Personal details
- Born: Claude Jean Varanne August 12, 1928 14th arrondissement of Paris
- Died: April 25, 2008 (aged 79) Blennes
- Party: National Centre of Independents and Peasants Republican Alliance for Freedoms and Progress National Front (1985–2008)

= Jean-Claude Varanne =

Jean-Claude Varanne, born on August 12, 1928, in the 14th arrondissement of Paris, and died on April 25, 2008, in Blennes, was a journalist and politician of the far-right in France.

He was the publication director of National-Hebdo from 1993 until his death.

== Biography ==
After World War II, Varanne enlisted in French Indochina with a regiment of Moroccan riflemen. He left the army with the rank of master sergeant and was awarded the Croix de Guerre for Overseas Theatres of Operations (TOE).

He later worked as a sales agent and as the director of an archiving company before becoming a journalist. Initially, he contributed to Valeurs actuelles and Le Spectacle du Monde.

He then joined L'Agefi and was later appointed publication director of Le Crapouillot.

Varanne also presided over the press group SANH (Société Anonyme National-Hebdo) and the National Press Circle.

In politics, he was a member of the political bureau of the Tixier-Vignancour Committees, secretary general of the Republican Alliance for Freedoms and Progress, and a member of the directorate of the National Centre of Independents and Peasants (CNIP). He was an organizer of the Vérités actuelles clubs before joining the National Front (FN) in 1985.
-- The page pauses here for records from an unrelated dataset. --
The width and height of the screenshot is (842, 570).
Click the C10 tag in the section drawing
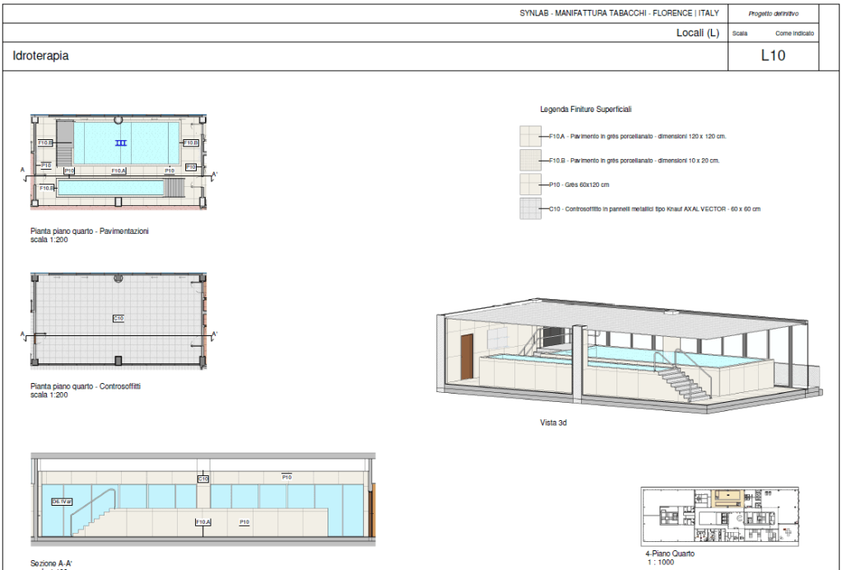pyautogui.click(x=203, y=479)
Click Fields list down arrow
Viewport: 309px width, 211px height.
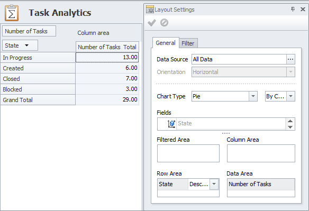pos(290,127)
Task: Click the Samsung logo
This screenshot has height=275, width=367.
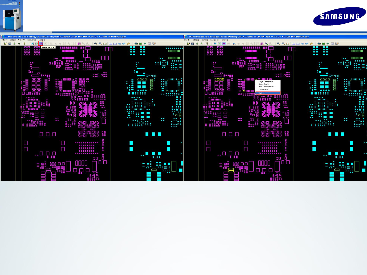Action: [340, 16]
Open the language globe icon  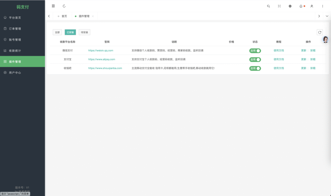[290, 6]
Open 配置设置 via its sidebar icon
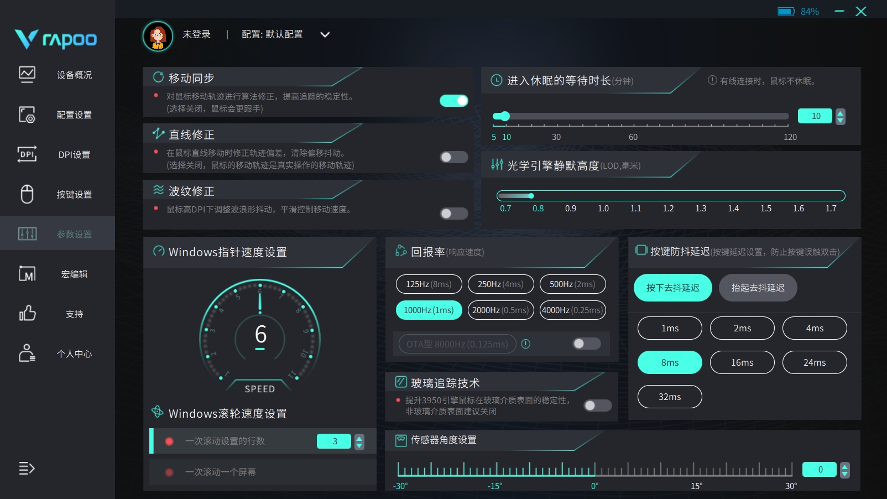This screenshot has height=499, width=887. tap(27, 115)
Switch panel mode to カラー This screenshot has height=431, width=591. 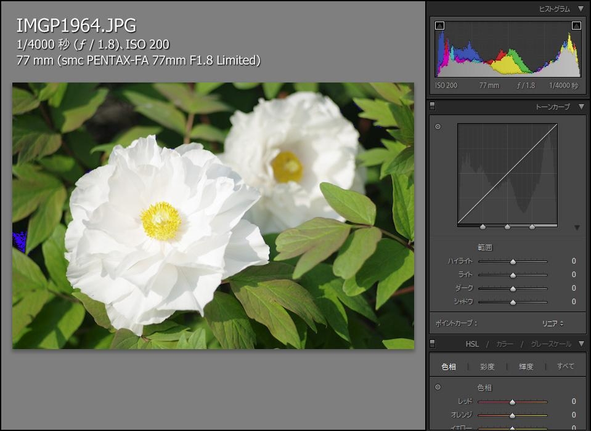pyautogui.click(x=504, y=344)
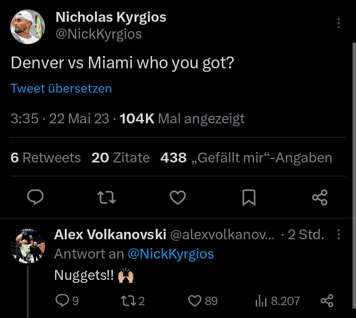Click Nicholas Kyrgios profile picture

click(x=27, y=26)
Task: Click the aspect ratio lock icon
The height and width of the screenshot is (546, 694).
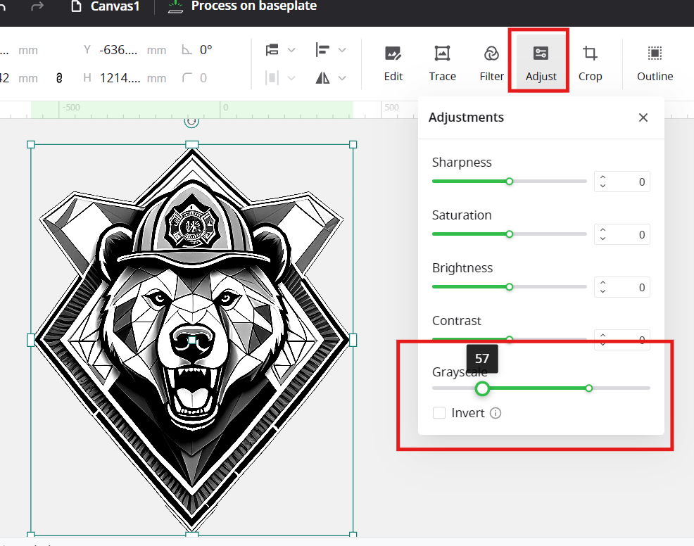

Varanne ran as a candidate for the FN in the Yvelines between 1989 and 1996. He served as a regional councilor for Île-de-France from 1992 to 1998 and later for the Pays de la Loire. He was elected to the municipal council of Mantes-la-Ville in 1995, where he served until March 2008.

In 2004, he became a parliamentary assistant to Marine Le Pen, a member of the European Parliament. In the 2007 legislative election he ran as an FN candidate in the 8th constituency of the Yvelines.

In March 2008, Jean-Claude Varanne led a municipal election list titled "Mantes-la-Ville fait front." His list secured 8.41% of the votes in the first round but did not qualify for the second round.

He died on April 25, 2008, at the age of 79 from a heart attack.